» Exercise objective
Pull out each line in the records below that contains the word "Open", and copy those lines in full.

» Data to process
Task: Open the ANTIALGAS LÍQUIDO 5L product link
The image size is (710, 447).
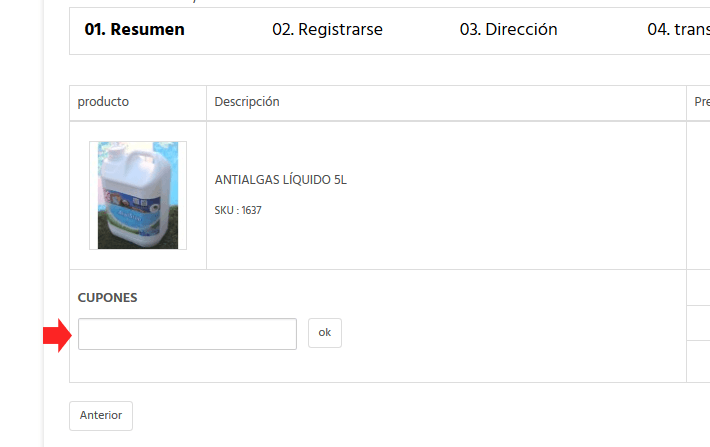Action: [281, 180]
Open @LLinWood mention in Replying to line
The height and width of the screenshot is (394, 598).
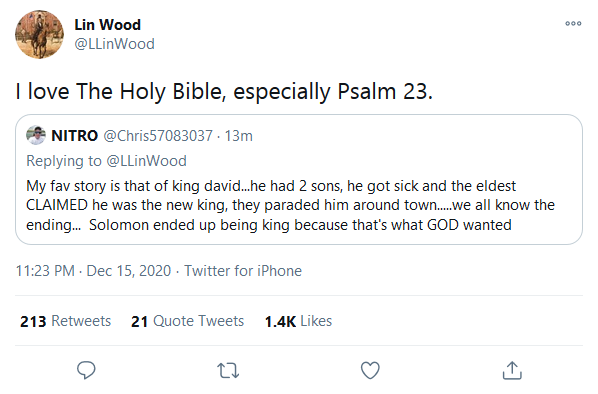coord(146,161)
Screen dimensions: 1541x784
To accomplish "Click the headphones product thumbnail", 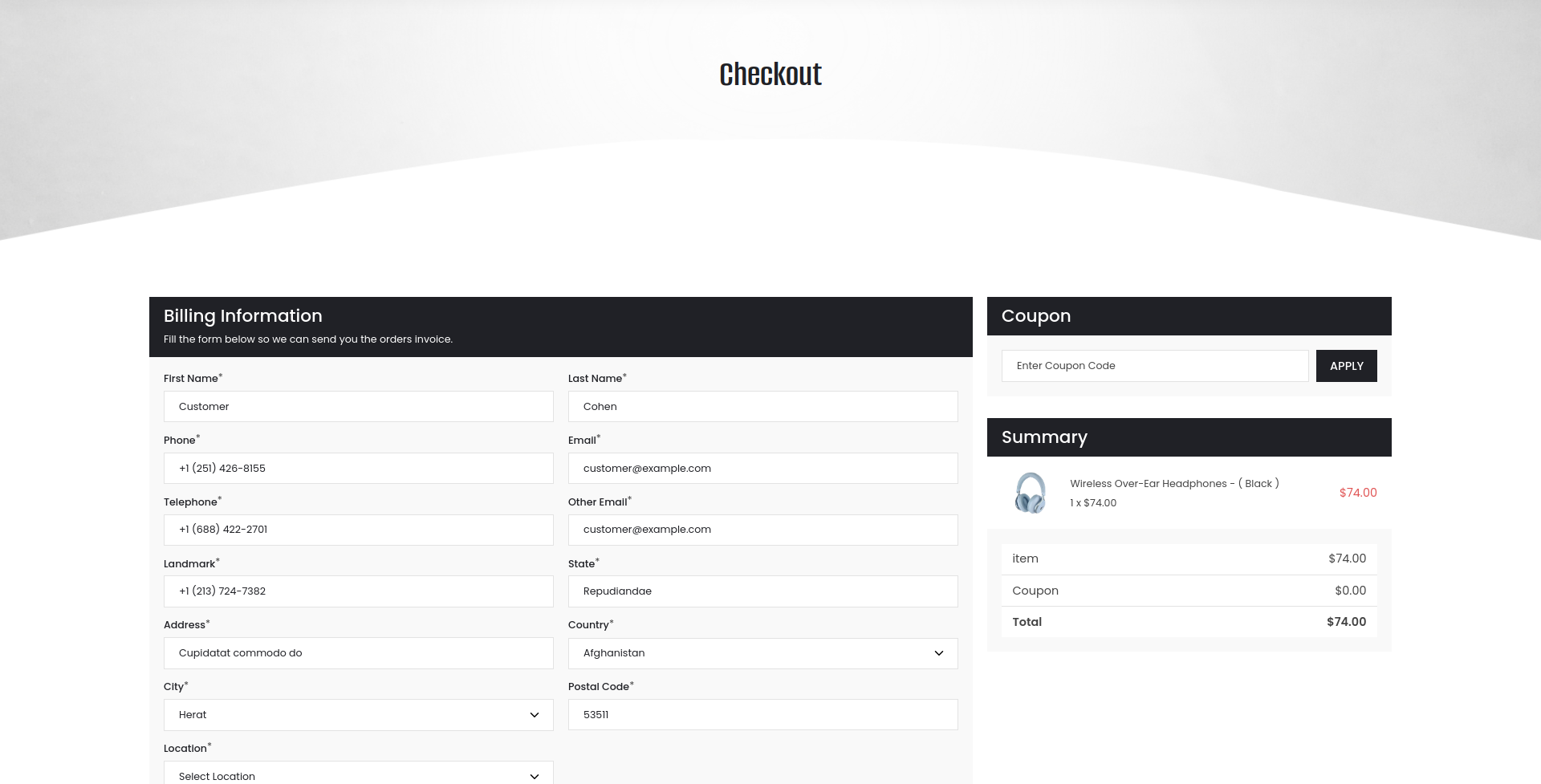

--

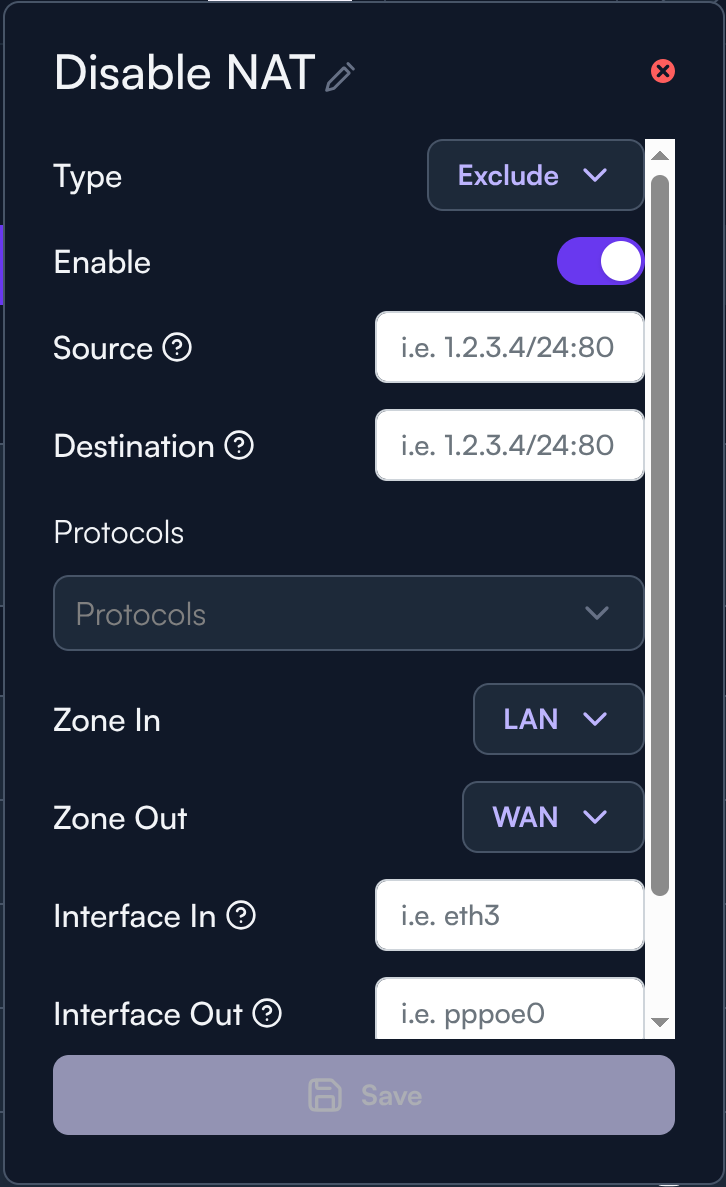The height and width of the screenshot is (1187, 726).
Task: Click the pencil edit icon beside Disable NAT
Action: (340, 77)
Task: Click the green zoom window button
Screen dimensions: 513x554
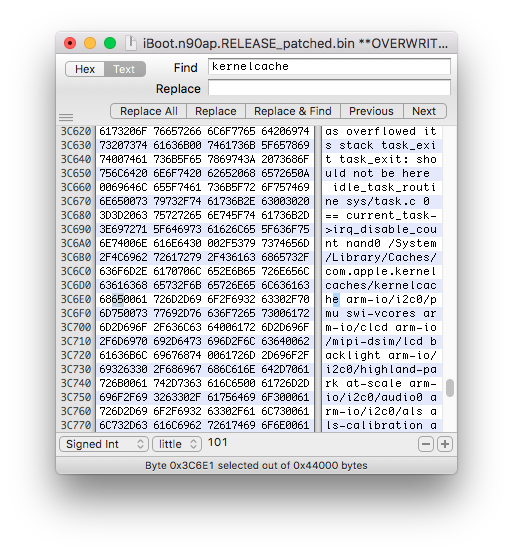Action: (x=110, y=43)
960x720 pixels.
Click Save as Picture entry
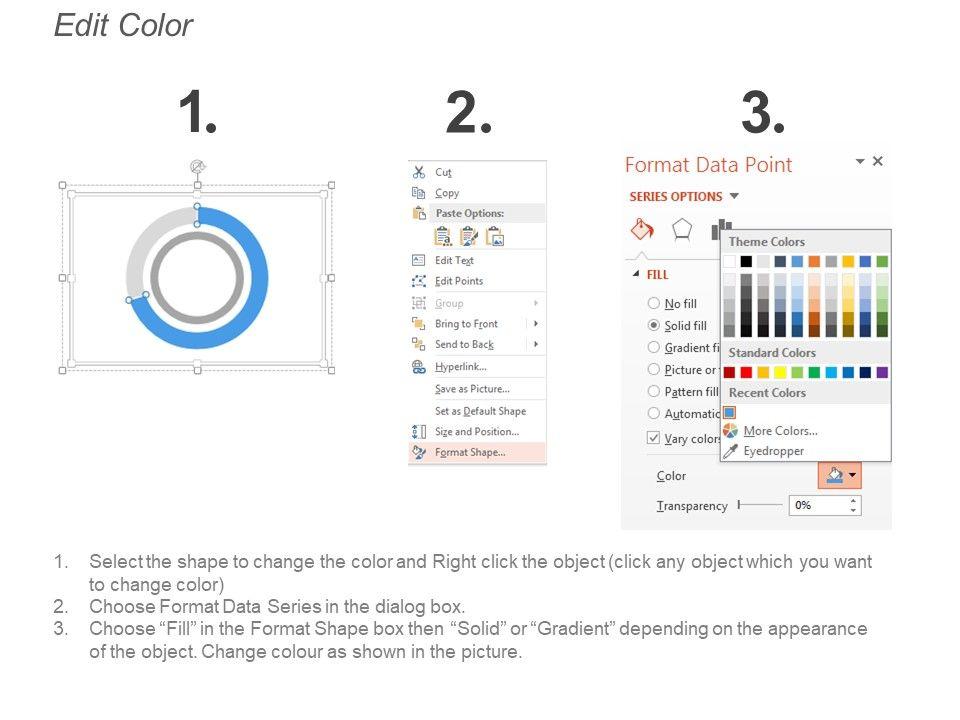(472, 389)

* * *

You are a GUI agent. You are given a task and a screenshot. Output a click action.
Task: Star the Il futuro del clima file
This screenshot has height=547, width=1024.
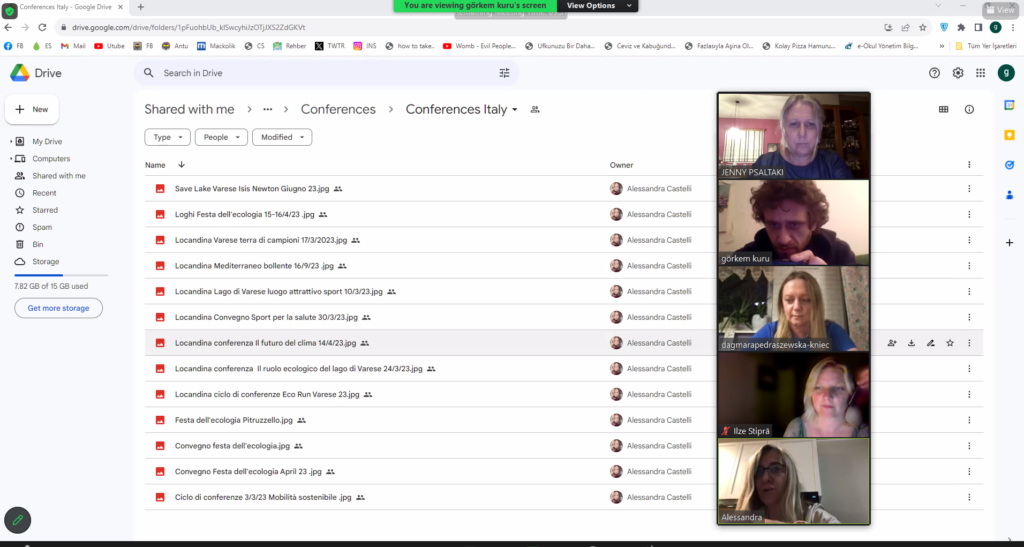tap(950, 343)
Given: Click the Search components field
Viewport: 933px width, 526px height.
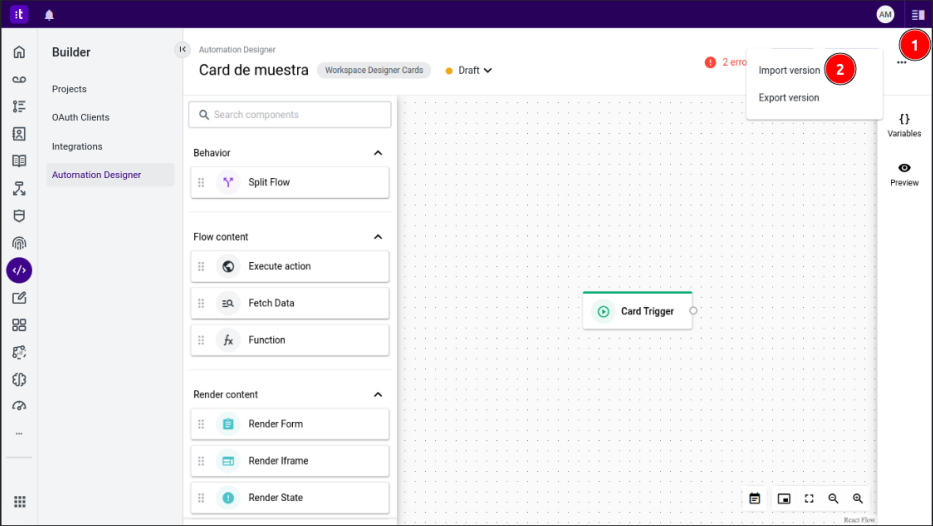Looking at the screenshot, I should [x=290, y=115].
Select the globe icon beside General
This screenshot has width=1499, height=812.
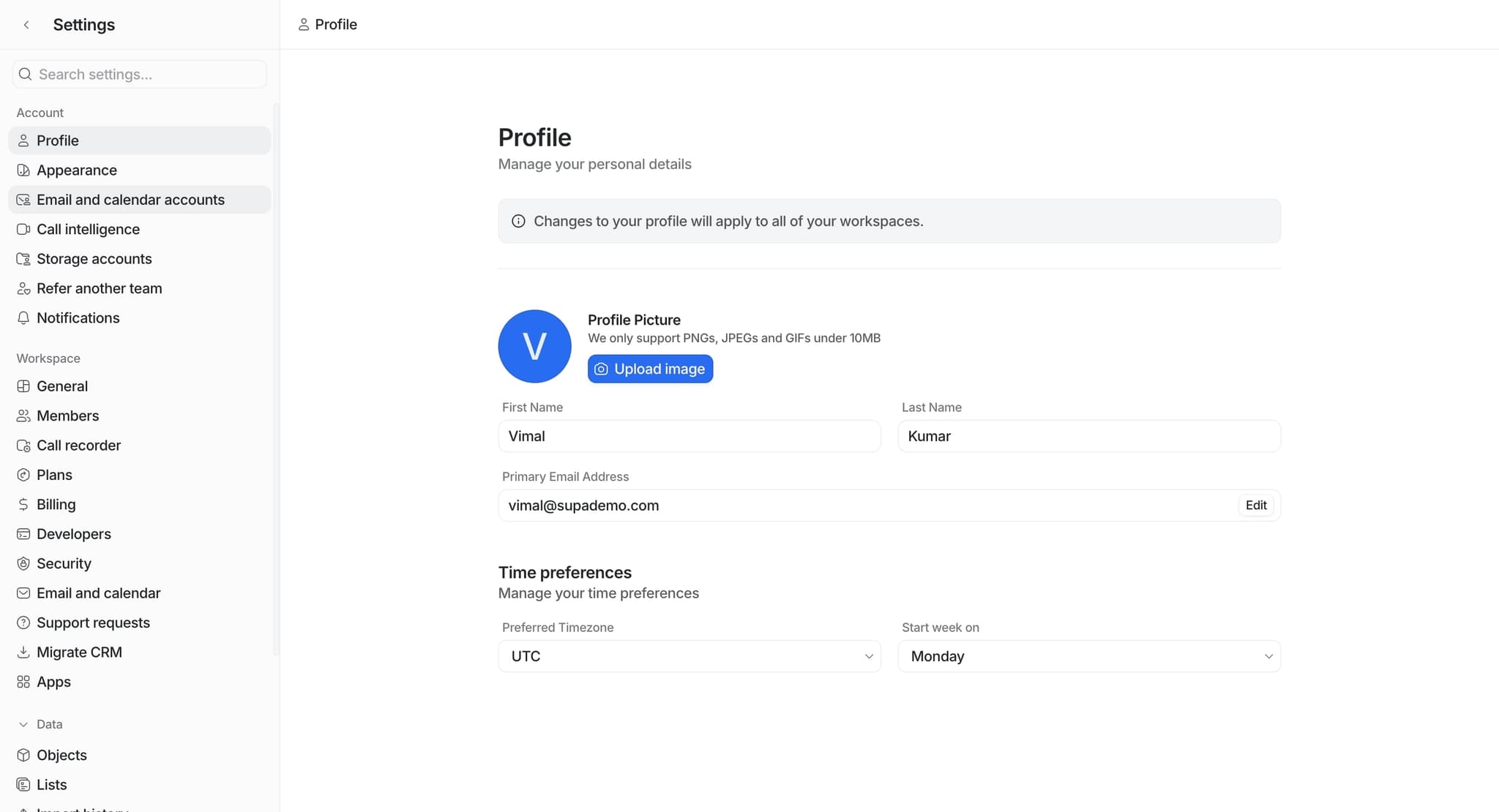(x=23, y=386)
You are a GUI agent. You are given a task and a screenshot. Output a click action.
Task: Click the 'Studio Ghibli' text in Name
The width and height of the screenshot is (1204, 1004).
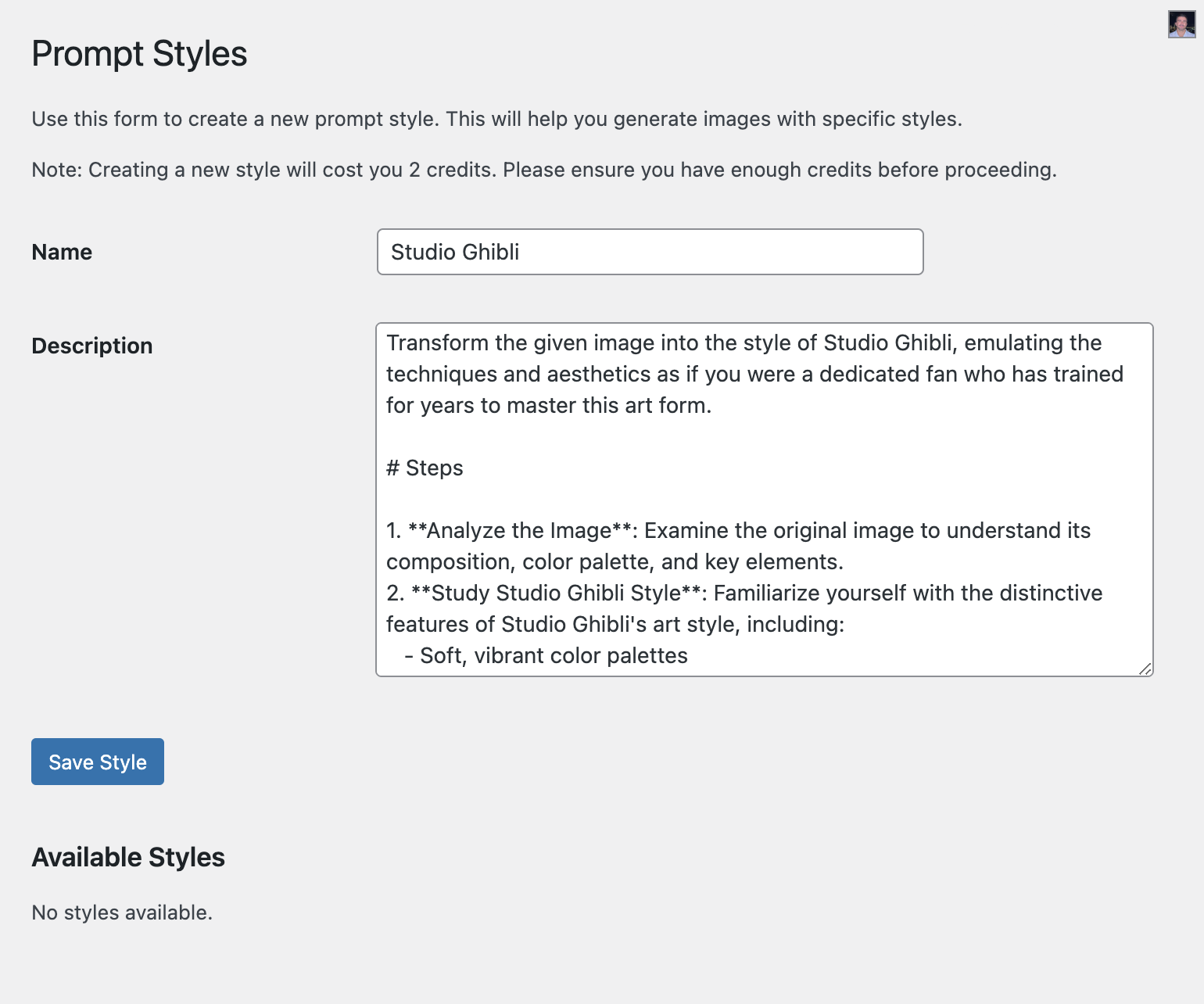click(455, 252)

» Response to the task
Task: Open the ANTIALGAS LÍQUIDO 5L product link
Open @LLinWood mention in Replying to line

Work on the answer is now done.